Nuclear power is currently in a 'holding position'. Some States continue to either reject or express doubt about its role because of concerns related to operational safety, waste management and economic competitiveness. Many States on the other hand continue to voice their support for the nuclear option as a clean, economical and sustainable source of energy - and some of them, such as the United States of America and the Russian Federation, have already approved licence extensions for some of their operating power plants.
Advanced Reactor and Fuel Cycle Designs
But as I have frequently stated, any major future expansion in the use of nuclear power will depend to a large extent on continued innovation in reactor and fuel cycle technology - innovation focused on maximizing the benefits of nuclear power while minimizing the associated concerns. In this regard, the Agency's International Project on Innovative Nuclear Reactors and Fuel Cycles (INPRO) has completed the definition of user requirements related to economics, safety, proliferation resistance and the environment, as well as cross-cutting issues such as the legal, institutional and infrastructure needs for States planning to construct and operate nuclear power plants.

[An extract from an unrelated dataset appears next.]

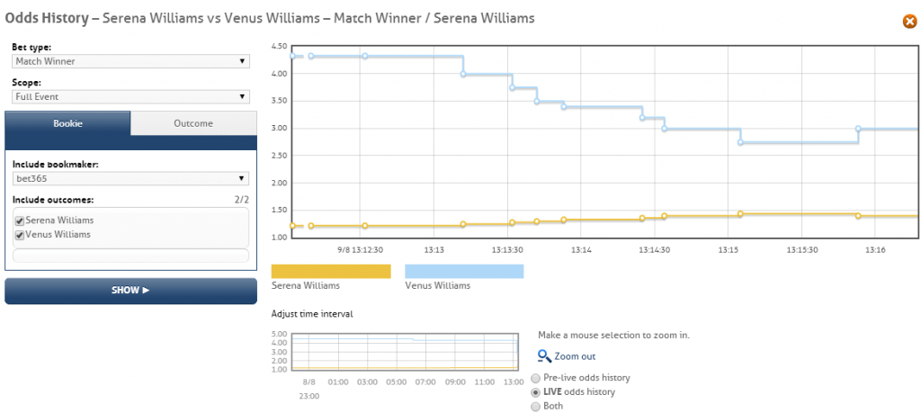Open the Include bookmaker dropdown
Image resolution: width=921 pixels, height=413 pixels.
point(130,178)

I look forward to the recommendations of the meeting of the INPRO Steering Committee in May, which should provide guidance on how to move the INPRO project into the next phase - including how best to co-ordinate our work with that of other initiatives, such as the US-led Generation IV International Forum. The results of INPRO's work to date will be presented at an international conference on innovative reactor and fuel cycle technologies to be held in June.

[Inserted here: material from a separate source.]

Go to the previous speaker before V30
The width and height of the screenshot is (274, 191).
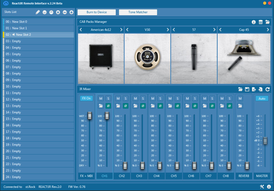[x=127, y=29]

As will be highlighted by the World Water Forum that is taking place this week in Kyoto, freshwater availability is a critical global challenge for this century. The Agency is helping to meet this challenge in two ways: by improving groundwater resource management using isotope hydrology - a nuclear technique that received considerable acknowledgement at last year's World Summit on Sustainable Development - and by supporting the development of technology for the nuclear desalination of seawater.
You have before you the progress report on the Secretariat's recent activities related to nuclear desalination. I am pleased to note that efforts in this area are moving well beyond feasibility studies into actual projects. Both the Indian project at Kalpakkam - which is now in the commissioning test stage - and the Pakistani project at Karachi should help to build confidence in the economics and safety of nuclear desalination. Two international studies are also in progress under the Agency's aegis: one to evaluate the economic feasibility of constructing a nuclear desalination plant in Indonesia using the Republic of Korea's SMART design; and another by France and Tunisia, regarding the feasibility of a nuclear power and desalination plant in Tunisia.
The Agency project on the potential use of the sterile insect technique (SIT) to eradicate the malaria-bearing mosquito is gaining momentum. More resources have been allocated to the project, and we are proceeding at our laboratory at Seibersdorf to develop mass breeding technologies and insectaries to support the project. A preliminary mission to Sudan has identified a field site that appears well suited for an early feasibility study.
Nuclear De-Mining Techniques
The Agency has been encouraging research on the use of nuclear techniques for land-mine identification, to make humanitarian de-mining operations faster and safer. One such instrument known as PELAN, which can identify mines through a neutron interaction technique, has reached an advanced state of development. The USA donated one such instrument for field tests in Croatia under a technical co-operation project, which demonstrated the capability of this instrument to detect antitank mines and large antipersonnel mines. Refinement of this instrument and field testing of other instruments are planned for later this year.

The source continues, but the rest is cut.